RECORDS PROVIDED
# # # # #

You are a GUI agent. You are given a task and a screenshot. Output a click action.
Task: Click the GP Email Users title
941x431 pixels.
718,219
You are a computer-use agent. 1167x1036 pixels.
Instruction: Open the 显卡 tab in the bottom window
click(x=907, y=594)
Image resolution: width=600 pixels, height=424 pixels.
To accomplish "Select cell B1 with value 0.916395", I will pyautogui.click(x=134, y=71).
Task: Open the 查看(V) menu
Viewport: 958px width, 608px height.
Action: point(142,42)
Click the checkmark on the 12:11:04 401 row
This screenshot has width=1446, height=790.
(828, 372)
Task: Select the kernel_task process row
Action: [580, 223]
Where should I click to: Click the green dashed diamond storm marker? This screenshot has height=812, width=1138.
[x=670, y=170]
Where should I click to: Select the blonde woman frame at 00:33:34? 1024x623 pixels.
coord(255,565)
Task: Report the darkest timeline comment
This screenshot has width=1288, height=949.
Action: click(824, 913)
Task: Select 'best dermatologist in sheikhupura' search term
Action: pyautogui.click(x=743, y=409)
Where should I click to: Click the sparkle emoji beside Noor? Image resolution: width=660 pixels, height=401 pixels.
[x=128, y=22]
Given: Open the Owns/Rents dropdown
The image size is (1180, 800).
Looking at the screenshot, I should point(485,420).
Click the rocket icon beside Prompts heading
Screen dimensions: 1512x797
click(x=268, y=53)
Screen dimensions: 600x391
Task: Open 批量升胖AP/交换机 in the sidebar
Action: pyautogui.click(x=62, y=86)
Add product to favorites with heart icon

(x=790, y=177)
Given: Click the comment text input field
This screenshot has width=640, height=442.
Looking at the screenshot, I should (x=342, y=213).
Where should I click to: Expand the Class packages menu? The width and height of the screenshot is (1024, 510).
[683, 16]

# # # # #

ACTIVITY
Among the lines of the listing above, which ones contain the word "comment"? Show them.

SOLUTION TO THIS PROBLEM
Task: Report the darkest timeline comment
Given: Click the comment text input field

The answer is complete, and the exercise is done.